Similar to Harris, Duran's promotion was sudden. He impressed at High-A last year, totaling 19 homers and 19 stolen bases, but it came with a worrisome strikeout rate (27.6%). The K% really improved in 200 PAs at Double-A to open 2022 (18.0%), and the Rangers evidently saw enough to give him a chance in the majors.
Since his June 4th debut, Duran has operated as Texas' primary third baseman. He's hitting .291/.316/.491 with 2 homers and 2 steals. He has a 97th percentile sprint speed and a 61st percentile max exit velocity.
My concerns are relatively high chase and whiff rates. Duran has a 15:2 K:BB ratio so far. Most of his success has come against fastballs so we need to see how he responds once the league adjusts. For redraft leagues it's worth squeezing the juice on his power/speed traits for now, but this could get ugly if plate discipline corrections aren't made.
About a week ago, Garcia was sporting a high chase rate, a high BABIP, and was getting a ton of hits. I was going to tweet about him and then held back, wanting to collect a bigger sample size. As the week moved along, Garcia kept chasing, continued sporting a high BABIP, and relentlessly piled up more hits.
So, I finally tweeted.
Garcia is like Duran in the sense that he hit the ground running, but the chase rate and whiff rate worry me. Chasing and whiffing aren't a death sentence for a hitter by any means, but they're skills that I like buying into, especially in small samples. It took years for the fantasy industry to realize that Javier Baez was an outlier in terms of "bad process, good results." I'm not ready to say that Garcia will follow suit.
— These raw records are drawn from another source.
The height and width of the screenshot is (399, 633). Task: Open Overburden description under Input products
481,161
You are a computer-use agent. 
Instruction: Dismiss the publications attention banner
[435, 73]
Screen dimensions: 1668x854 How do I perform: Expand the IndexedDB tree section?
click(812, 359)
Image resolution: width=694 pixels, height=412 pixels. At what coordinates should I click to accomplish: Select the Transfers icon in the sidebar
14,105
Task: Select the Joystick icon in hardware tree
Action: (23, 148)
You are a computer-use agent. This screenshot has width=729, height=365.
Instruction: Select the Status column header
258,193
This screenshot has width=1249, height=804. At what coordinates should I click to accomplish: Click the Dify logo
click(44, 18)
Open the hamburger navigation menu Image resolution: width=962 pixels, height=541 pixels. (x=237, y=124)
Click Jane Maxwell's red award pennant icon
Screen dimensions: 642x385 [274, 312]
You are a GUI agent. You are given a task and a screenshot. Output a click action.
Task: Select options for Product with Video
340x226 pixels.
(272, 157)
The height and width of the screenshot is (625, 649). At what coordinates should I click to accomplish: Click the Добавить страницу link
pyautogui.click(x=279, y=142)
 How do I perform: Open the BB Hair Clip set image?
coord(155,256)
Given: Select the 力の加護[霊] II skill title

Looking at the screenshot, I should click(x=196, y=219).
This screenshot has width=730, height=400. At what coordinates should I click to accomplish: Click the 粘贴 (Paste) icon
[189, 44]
Through 19 games he has a 16:1 K:BB with a .431 BABIP. The 92nd percentile max exit velocity is thrilling, but more so from a long-term dynasty perspective.
What brings me back around is that while the whiff rate is troublesome (18.4 SwStr% would be top 5 in baseball), it hasn't caught up to his 20.5 K%. According to Garcia's prospect profiles at both Baseball America and Fangraphs, bat-to-ball skills and bat control are traits that he possesses.
So maybe he can maintain an approach centered around chasing with a high BABIP, but I'd still say that his current marks are unsustainable. The long-term move for Garcia is to avoid becoming too aggressive to where he's blindly swinging. That could take some time, and it's why that, while I acknowledge Garcia could be an outlier, I'm most interested in rostering him in keeper formats.
The 26-year-old has had a white-hot June, homering 5 times to bump his season-long slash line to .274/.318/.426 (114 wRC+). The biggest change in his overall approach this year has been to swing more, including on pitches outside the strike zone. Lowe's swing% is at 53.1% in 2022 compared to 46.1% for his career.
A big part of his June production has been an unsustainable 29.4 HR/FB%, but he also made changes under the hood, mainly his ground ball rate:
As you can tell, Lowe has had a stretch like this in his career before. The key is going to be maintaining an elevated swing for the duration of a season. Perhaps working with someone like Donnie Ecker, formerly of the Giants, is beginning to pay off. We'll have to wait and see.